BEGIN Data for processing

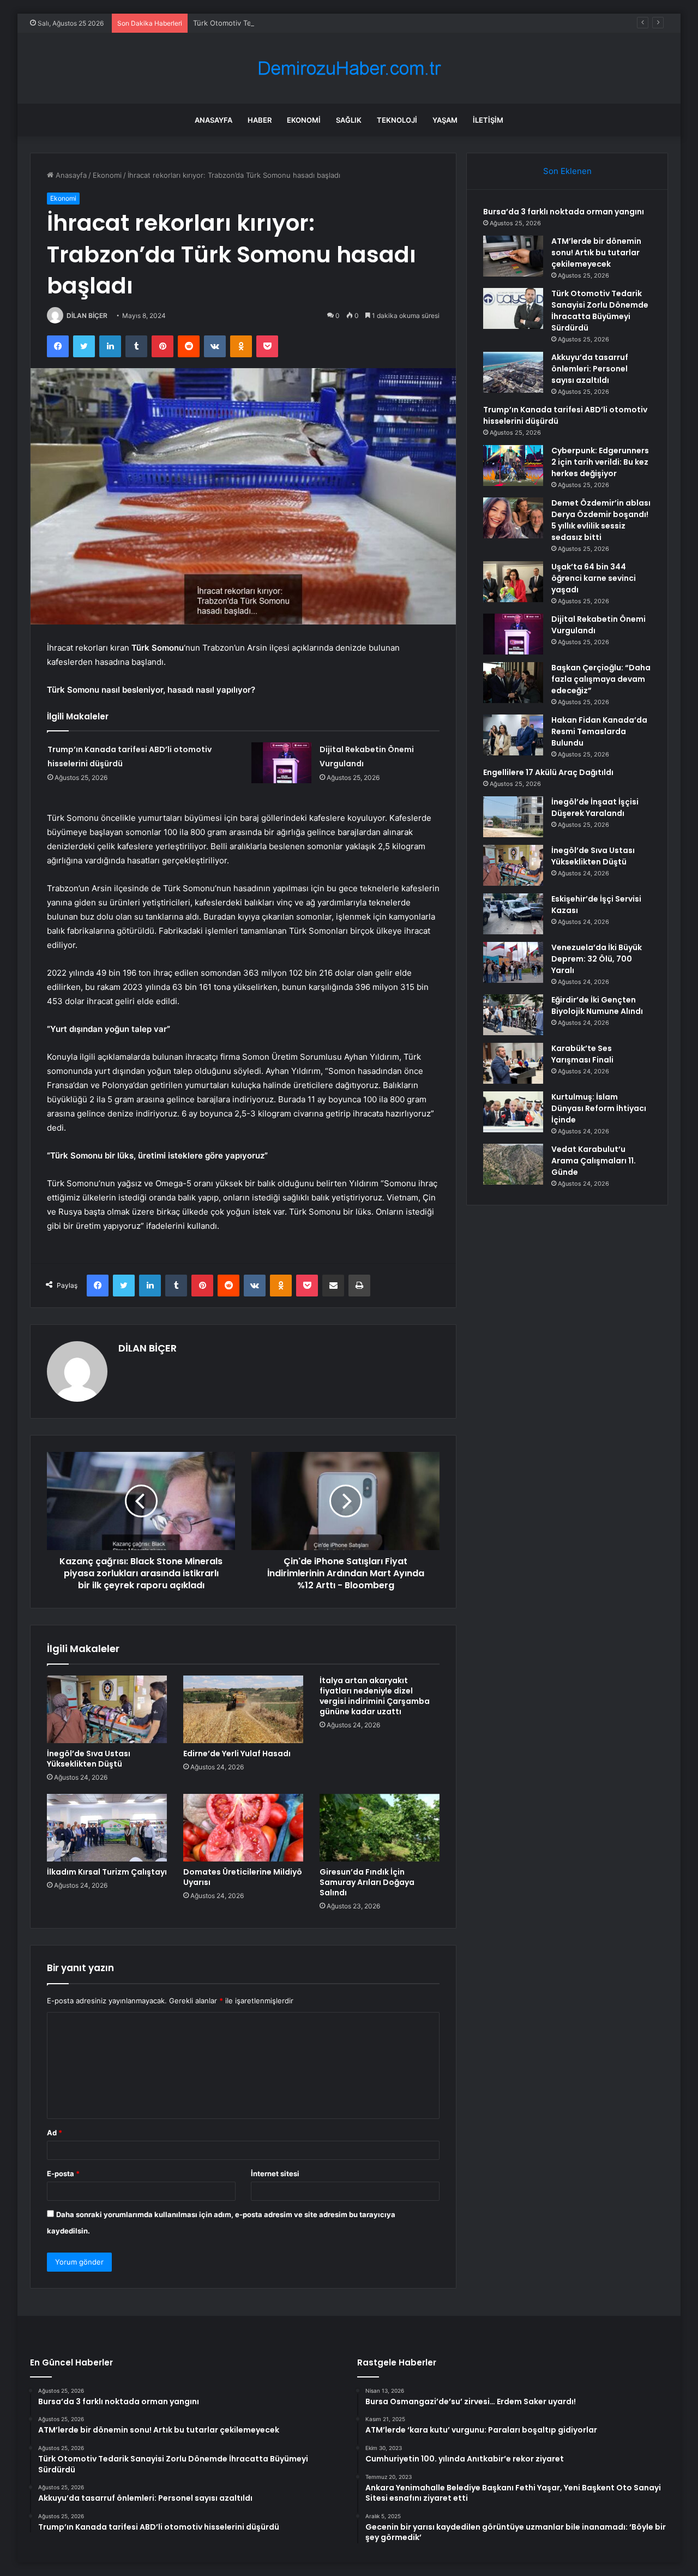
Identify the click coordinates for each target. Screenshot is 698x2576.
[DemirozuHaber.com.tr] (349, 68)
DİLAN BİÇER (87, 315)
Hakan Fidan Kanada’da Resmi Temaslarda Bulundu (599, 731)
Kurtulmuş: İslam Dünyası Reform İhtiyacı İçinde (598, 1108)
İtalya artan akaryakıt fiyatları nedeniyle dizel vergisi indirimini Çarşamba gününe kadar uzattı (375, 1696)
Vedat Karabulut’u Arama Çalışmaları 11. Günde (593, 1161)
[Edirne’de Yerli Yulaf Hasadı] (243, 1709)
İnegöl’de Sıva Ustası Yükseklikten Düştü (88, 1758)
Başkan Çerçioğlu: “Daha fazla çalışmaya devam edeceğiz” (601, 679)
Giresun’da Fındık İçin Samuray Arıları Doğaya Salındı (367, 1882)
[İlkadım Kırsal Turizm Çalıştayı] (107, 1828)
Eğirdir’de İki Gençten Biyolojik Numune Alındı (597, 1005)
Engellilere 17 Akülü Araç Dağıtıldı (548, 772)
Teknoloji (397, 120)
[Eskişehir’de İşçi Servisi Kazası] (513, 913)
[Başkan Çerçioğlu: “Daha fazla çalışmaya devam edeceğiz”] (513, 682)
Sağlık (349, 120)
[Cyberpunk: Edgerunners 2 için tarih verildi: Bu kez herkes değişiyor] (513, 465)
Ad (54, 2132)
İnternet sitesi (275, 2173)
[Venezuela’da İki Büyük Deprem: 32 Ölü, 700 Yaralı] (513, 962)
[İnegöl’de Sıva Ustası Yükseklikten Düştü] (107, 1709)
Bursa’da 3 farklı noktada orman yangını (563, 211)
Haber (260, 120)
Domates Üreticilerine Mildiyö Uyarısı (242, 1877)
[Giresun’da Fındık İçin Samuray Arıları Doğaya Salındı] (380, 1828)
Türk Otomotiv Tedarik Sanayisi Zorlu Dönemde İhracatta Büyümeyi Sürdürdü (322, 23)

END Data for processing

What the exercise asks:
Output all the records, word for word, with no pictures in the copy.

Answer to this task:
Identify the click coordinates for each target. Screenshot is 698x2576.
[DemirozuHaber.com.tr] (349, 68)
DİLAN BİÇER (87, 315)
Hakan Fidan Kanada’da Resmi Temaslarda Bulundu (599, 731)
Kurtulmuş: İslam Dünyası Reform İhtiyacı İçinde (598, 1108)
İtalya artan akaryakıt fiyatları nedeniyle dizel vergisi indirimini Çarşamba gününe kadar uzattı (375, 1696)
Vedat Karabulut’u Arama Çalışmaları 11. Günde (593, 1161)
[Edirne’de Yerli Yulaf Hasadı] (243, 1709)
İnegöl’de Sıva Ustası Yükseklikten Düştü (88, 1758)
Başkan Çerçioğlu: “Daha fazla çalışmaya devam edeceğiz” (601, 679)
Giresun’da Fındık İçin Samuray Arıları Doğaya Salındı (367, 1882)
[İlkadım Kırsal Turizm Çalıştayı] (107, 1828)
Eğirdir’de İki Gençten Biyolojik Numune Alındı (597, 1005)
Engellilere 17 Akülü Araç Dağıtıldı (548, 772)
Teknoloji (397, 120)
[Eskişehir’de İşçi Servisi Kazası] (513, 913)
[Başkan Çerçioğlu: “Daha fazla çalışmaya devam edeceğiz”] (513, 682)
Sağlık (349, 120)
[Cyberpunk: Edgerunners 2 için tarih verildi: Bu kez herkes değişiyor] (513, 465)
Ad (54, 2132)
İnternet sitesi (275, 2173)
[Venezuela’da İki Büyük Deprem: 32 Ölü, 700 Yaralı] (513, 962)
[İnegöl’de Sıva Ustası Yükseklikten Düştü] (107, 1709)
Bursa’da 3 farklı noktada orman yangını (563, 211)
Haber (260, 120)
Domates Üreticilerine Mildiyö Uyarısı (242, 1877)
[Giresun’da Fındık İçin Samuray Arıları Doğaya Salındı] (380, 1828)
Türk Otomotiv Tedarik Sanayisi Zorlu Dönemde İhracatta Büyümeyi Sürdürdü (322, 23)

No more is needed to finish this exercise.